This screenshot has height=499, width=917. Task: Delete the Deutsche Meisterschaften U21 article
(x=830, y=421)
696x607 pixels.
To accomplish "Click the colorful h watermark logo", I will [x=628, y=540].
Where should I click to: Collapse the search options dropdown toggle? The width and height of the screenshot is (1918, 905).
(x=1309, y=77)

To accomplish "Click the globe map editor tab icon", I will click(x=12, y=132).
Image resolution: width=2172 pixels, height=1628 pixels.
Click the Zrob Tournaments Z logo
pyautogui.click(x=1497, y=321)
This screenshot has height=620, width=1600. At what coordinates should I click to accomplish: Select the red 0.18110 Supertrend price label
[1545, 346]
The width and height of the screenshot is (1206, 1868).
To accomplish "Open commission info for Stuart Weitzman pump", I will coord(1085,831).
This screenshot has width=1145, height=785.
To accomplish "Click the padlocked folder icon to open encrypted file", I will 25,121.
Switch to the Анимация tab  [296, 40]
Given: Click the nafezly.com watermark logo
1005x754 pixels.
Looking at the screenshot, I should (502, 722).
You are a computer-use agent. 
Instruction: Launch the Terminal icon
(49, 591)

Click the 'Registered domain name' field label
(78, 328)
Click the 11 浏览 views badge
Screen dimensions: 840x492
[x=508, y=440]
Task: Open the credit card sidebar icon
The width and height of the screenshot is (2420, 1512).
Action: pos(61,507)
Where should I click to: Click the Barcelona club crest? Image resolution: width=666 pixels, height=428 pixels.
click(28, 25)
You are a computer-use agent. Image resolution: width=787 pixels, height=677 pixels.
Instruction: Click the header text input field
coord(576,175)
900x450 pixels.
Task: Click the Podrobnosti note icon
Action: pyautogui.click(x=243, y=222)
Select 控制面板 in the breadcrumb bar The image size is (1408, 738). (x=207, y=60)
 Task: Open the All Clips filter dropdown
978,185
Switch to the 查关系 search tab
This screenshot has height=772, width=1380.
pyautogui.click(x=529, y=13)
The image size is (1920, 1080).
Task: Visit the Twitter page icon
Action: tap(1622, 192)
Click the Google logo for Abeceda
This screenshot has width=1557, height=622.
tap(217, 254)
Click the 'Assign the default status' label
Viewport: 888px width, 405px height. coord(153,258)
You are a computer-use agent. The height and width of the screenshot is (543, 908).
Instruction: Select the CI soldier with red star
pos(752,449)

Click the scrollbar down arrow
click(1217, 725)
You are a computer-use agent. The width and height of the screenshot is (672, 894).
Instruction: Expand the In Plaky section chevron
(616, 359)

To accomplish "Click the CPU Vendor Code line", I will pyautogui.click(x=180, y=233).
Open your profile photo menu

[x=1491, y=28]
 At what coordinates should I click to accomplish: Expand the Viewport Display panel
· · · · · · ·
= PROBLEM REQUIREMENTS =
Please copy every item above word for word, from the first line through the last, without changing anything.

= WORKED ANSWER =
This screenshot has height=499, width=917. Task: Delete the Deutsche Meisterschaften U21 article
(x=830, y=421)
696x607 pixels.
To accomplish "Click the colorful h watermark logo", I will [x=628, y=540].
Where should I click to: Collapse the search options dropdown toggle? The width and height of the screenshot is (1918, 905).
(x=1309, y=77)

To accomplish "Click the globe map editor tab icon", I will click(x=12, y=132).
Image resolution: width=2172 pixels, height=1628 pixels.
Click the Zrob Tournaments Z logo
pyautogui.click(x=1497, y=321)
This screenshot has height=620, width=1600. At what coordinates should I click to accomplish: Select the red 0.18110 Supertrend price label
[1545, 346]
The width and height of the screenshot is (1206, 1868).
To accomplish "Open commission info for Stuart Weitzman pump", I will coord(1085,831).
This screenshot has width=1145, height=785.
To accomplish "Click the padlocked folder icon to open encrypted file", I will 25,121.
Switch to the Анимация tab  [296, 40]
Given: Click the nafezly.com watermark logo
1005x754 pixels.
Looking at the screenshot, I should (502, 722).
You are a computer-use agent. 
Instruction: Launch the Terminal icon
(49, 591)

Click the 'Registered domain name' field label
(78, 328)
Click the 11 浏览 views badge
Screen dimensions: 840x492
[x=508, y=440]
Task: Open the credit card sidebar icon
The width and height of the screenshot is (2420, 1512).
Action: pos(61,507)
Where should I click to: Click the Barcelona club crest? Image resolution: width=666 pixels, height=428 pixels.
click(28, 25)
You are a computer-use agent. Image resolution: width=787 pixels, height=677 pixels.
Instruction: Click the header text input field
coord(576,175)
900x450 pixels.
Task: Click the Podrobnosti note icon
Action: pyautogui.click(x=243, y=222)
Select 控制面板 in the breadcrumb bar The image size is (1408, 738). (x=207, y=60)
 Task: Open the All Clips filter dropdown
978,185
Switch to the 查关系 search tab
This screenshot has height=772, width=1380.
pyautogui.click(x=529, y=13)
The image size is (1920, 1080).
Task: Visit the Twitter page icon
Action: tap(1622, 192)
Click the Google logo for Abeceda
This screenshot has width=1557, height=622.
tap(217, 254)
Click the 'Assign the default status' label
Viewport: 888px width, 405px height. coord(153,258)
You are a computer-use agent. The height and width of the screenshot is (543, 908).
Instruction: Select the CI soldier with red star
pos(752,449)

Click the scrollbar down arrow
click(1217, 725)
You are a computer-use agent. The width and height of the screenshot is (672, 894).
Instruction: Expand the In Plaky section chevron
(616, 359)

To accomplish "Click the CPU Vendor Code line", I will pyautogui.click(x=180, y=233).
Open your profile photo menu

[x=1491, y=28]
 At what coordinates should I click to accomplish: Expand the Viewport Display panel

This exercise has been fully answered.